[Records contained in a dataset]
—————

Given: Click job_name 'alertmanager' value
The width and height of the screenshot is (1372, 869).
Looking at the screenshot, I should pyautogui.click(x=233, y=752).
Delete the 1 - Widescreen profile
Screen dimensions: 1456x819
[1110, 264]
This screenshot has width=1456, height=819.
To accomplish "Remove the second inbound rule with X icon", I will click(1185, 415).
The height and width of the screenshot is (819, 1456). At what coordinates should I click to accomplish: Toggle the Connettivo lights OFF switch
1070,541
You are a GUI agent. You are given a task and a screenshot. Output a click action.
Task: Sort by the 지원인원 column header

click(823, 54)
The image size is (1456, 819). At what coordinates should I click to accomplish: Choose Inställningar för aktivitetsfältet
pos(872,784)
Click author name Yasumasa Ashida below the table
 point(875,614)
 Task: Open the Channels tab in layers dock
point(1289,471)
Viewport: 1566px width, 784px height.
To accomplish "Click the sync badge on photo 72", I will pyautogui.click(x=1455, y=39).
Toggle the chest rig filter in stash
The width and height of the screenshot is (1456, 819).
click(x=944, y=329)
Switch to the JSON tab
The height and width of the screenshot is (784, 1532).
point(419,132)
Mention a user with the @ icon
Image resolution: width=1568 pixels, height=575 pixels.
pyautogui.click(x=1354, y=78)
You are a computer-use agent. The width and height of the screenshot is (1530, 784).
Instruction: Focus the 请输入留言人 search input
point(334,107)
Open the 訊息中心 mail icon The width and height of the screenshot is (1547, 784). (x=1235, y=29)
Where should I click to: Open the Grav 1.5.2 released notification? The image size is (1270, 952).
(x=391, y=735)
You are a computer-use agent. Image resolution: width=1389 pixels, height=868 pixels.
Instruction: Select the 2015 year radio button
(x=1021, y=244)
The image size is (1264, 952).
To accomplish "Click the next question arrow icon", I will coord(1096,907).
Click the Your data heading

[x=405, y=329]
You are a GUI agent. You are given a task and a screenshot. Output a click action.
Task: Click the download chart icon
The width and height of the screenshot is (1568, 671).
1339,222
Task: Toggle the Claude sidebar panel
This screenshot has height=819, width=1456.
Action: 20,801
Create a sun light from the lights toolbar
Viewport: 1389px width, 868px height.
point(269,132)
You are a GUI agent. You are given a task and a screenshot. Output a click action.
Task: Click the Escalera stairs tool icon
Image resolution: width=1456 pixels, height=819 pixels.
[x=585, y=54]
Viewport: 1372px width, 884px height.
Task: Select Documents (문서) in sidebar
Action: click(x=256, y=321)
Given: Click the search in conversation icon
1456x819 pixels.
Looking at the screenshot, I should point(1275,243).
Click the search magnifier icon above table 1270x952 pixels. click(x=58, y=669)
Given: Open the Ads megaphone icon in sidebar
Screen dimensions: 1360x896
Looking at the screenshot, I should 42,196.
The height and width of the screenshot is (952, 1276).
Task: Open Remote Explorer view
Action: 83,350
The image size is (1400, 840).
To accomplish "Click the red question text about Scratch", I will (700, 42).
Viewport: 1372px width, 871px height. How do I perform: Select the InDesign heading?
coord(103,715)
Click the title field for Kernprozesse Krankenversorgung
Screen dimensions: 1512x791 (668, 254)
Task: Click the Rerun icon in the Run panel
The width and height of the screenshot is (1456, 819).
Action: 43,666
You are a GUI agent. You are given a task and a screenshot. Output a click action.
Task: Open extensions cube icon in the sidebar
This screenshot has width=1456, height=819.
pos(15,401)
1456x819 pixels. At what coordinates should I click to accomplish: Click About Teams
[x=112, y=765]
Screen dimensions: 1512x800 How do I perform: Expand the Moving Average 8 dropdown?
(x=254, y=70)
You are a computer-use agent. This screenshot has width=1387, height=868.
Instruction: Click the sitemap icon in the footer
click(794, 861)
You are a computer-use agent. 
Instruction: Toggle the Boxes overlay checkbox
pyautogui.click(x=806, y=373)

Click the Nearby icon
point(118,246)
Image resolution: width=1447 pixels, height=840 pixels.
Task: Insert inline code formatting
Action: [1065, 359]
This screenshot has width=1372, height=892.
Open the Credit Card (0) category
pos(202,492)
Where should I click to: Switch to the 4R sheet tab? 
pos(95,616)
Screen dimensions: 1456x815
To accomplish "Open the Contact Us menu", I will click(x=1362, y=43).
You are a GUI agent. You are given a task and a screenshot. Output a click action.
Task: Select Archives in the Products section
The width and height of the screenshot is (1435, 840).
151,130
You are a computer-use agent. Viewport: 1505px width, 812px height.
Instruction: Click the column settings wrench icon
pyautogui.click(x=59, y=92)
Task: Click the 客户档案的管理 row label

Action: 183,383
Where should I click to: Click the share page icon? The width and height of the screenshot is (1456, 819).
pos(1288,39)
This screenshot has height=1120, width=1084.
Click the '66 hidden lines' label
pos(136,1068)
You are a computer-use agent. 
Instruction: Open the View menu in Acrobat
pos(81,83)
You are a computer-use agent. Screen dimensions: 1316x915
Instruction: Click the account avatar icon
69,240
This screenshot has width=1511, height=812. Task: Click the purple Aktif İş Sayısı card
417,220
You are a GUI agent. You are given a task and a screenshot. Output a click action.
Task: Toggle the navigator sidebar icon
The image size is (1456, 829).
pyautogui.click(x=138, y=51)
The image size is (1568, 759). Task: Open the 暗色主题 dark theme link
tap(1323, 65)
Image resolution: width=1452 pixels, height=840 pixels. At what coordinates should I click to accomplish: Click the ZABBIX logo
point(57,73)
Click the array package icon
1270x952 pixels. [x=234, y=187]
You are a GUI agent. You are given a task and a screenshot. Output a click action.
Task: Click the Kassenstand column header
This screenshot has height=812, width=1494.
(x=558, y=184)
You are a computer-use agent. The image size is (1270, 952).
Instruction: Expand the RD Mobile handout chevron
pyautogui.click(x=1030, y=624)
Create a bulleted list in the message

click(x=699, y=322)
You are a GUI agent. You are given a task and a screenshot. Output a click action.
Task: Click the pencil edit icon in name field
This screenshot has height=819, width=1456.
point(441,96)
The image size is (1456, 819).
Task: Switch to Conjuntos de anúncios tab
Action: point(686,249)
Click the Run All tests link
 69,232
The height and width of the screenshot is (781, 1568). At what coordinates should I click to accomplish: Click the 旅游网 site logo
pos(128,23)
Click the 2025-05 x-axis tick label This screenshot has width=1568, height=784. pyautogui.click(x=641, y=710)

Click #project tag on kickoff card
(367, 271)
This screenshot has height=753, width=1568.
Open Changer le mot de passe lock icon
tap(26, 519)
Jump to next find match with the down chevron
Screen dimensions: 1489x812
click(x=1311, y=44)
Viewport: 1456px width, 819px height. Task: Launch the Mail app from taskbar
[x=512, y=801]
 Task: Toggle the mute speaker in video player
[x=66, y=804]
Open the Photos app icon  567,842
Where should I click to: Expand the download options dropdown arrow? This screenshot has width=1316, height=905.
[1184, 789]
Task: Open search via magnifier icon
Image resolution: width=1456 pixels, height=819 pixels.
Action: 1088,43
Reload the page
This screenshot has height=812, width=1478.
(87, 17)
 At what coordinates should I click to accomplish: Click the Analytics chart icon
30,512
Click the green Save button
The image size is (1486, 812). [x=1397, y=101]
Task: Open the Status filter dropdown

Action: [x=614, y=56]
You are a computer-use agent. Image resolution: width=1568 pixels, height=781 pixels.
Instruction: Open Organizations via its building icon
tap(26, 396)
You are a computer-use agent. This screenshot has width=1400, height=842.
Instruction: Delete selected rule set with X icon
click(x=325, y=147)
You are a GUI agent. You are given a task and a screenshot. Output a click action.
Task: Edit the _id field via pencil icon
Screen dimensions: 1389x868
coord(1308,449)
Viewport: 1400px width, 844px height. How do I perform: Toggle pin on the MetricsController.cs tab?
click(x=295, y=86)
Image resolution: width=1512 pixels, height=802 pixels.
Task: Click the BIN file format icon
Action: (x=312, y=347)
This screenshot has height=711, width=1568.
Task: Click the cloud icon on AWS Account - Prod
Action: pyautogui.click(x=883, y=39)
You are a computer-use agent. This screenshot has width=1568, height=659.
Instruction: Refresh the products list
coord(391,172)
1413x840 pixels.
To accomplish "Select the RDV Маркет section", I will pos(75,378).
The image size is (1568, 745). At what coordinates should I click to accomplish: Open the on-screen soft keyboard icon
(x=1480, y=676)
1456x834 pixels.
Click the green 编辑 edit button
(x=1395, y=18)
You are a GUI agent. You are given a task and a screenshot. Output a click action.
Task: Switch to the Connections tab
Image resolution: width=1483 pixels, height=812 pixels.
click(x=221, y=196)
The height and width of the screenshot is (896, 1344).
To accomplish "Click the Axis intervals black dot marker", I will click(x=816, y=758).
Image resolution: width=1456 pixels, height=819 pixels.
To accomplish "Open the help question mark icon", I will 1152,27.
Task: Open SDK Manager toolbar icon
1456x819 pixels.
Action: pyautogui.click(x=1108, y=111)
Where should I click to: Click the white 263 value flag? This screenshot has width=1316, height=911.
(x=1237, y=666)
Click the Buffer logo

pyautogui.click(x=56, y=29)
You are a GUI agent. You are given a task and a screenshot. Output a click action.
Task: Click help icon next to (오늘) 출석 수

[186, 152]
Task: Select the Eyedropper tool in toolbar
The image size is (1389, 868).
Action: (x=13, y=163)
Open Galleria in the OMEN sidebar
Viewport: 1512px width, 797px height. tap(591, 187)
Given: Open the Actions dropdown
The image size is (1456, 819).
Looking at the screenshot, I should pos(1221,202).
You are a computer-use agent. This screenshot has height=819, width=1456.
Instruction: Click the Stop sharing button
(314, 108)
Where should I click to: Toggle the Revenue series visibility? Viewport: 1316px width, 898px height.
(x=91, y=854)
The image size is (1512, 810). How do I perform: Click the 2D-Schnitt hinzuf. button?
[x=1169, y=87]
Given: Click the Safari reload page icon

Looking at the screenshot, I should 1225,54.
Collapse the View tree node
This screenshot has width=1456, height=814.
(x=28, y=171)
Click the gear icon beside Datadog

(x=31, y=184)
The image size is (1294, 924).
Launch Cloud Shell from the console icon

—————

__WORK REQUEST__. Check each line of the data above, and please copy the ones in which the string "section" occurs.

__ANSWER__.
Task: Select Archives in the Products section
To accomplish "Select the RDV Маркет section", I will pos(75,378).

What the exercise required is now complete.